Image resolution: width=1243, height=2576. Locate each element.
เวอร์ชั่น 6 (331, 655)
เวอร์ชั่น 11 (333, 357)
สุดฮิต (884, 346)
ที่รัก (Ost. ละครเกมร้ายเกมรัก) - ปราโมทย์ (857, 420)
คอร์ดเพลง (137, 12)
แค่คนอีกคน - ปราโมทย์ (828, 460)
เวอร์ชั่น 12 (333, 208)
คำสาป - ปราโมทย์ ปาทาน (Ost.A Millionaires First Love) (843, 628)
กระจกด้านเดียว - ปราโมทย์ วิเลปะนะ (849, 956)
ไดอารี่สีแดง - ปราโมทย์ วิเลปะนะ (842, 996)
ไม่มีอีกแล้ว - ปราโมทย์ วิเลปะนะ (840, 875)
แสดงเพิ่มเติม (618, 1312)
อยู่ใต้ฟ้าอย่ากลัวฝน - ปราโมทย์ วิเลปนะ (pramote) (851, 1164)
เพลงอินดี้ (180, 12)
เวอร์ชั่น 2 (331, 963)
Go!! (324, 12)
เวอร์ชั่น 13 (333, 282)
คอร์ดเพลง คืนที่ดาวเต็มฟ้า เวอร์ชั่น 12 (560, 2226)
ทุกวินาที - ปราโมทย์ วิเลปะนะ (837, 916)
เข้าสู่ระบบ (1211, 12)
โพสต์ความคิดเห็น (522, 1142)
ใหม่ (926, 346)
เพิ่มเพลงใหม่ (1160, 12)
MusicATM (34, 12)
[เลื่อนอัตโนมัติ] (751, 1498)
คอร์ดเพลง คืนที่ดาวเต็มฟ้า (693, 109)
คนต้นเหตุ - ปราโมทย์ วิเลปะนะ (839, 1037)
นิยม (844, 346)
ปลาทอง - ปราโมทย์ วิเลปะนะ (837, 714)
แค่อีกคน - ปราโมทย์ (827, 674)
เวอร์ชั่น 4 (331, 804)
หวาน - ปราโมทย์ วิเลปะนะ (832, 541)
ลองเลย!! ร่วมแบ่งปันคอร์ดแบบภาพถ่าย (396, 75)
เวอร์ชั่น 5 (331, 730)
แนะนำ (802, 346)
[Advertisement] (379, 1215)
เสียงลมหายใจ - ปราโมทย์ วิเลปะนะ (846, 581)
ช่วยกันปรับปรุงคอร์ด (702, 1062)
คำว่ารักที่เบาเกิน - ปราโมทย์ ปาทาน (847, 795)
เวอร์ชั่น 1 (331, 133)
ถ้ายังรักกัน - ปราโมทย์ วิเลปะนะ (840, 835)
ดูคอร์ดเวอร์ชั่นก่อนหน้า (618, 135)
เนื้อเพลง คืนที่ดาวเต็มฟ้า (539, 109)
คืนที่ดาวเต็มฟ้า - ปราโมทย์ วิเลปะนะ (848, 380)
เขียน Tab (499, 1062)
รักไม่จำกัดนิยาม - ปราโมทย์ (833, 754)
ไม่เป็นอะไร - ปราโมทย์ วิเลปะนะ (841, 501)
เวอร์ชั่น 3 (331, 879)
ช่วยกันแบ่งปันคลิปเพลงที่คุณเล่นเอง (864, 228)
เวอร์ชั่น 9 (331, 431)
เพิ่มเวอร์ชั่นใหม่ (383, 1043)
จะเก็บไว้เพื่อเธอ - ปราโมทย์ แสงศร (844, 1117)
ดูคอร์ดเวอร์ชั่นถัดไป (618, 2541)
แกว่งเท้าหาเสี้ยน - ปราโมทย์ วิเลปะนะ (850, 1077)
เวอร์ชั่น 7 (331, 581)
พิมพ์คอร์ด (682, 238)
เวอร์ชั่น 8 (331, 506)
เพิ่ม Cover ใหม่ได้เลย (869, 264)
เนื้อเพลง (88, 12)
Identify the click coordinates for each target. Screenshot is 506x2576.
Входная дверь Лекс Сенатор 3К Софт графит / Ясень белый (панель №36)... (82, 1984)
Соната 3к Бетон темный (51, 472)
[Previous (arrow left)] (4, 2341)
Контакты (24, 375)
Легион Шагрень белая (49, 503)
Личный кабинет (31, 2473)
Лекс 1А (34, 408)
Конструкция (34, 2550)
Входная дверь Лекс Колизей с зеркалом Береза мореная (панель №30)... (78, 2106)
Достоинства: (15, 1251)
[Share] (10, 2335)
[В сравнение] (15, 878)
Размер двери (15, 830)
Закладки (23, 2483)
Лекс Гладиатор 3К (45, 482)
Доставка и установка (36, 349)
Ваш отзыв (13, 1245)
····················
= Task objective =
Looking at the data above, write out exactly the lines that start at the one containing "พิมพ์คอร์ด (682, 238)" and end at the one containing "Доставка и установка (36, 349)"; include both and nothing beyond.

= Solution for this task =
พิมพ์คอร์ด (682, 238)
เวอร์ชั่น 8 (331, 506)
เพิ่ม Cover ใหม่ได้เลย (869, 264)
เนื้อเพลง (88, 12)
Identify the click coordinates for each target. Screenshot is 506x2576.
Входная дверь Лекс Сенатор 3К Софт графит / Ясень белый (панель №36)... (82, 1984)
Соната 3к Бетон темный (51, 472)
[Previous (arrow left)] (4, 2341)
Контакты (24, 375)
Легион Шагрень белая (49, 503)
Личный кабинет (31, 2473)
Лекс 1А (34, 408)
Конструкция (34, 2550)
Входная дверь Лекс Колизей с зеркалом Береза мореная (панель №30)... (78, 2106)
Достоинства: (15, 1251)
[Share] (10, 2335)
[В сравнение] (15, 878)
Размер двери (15, 830)
Закладки (23, 2483)
Лекс Гладиатор 3К (45, 482)
Доставка и установка (36, 349)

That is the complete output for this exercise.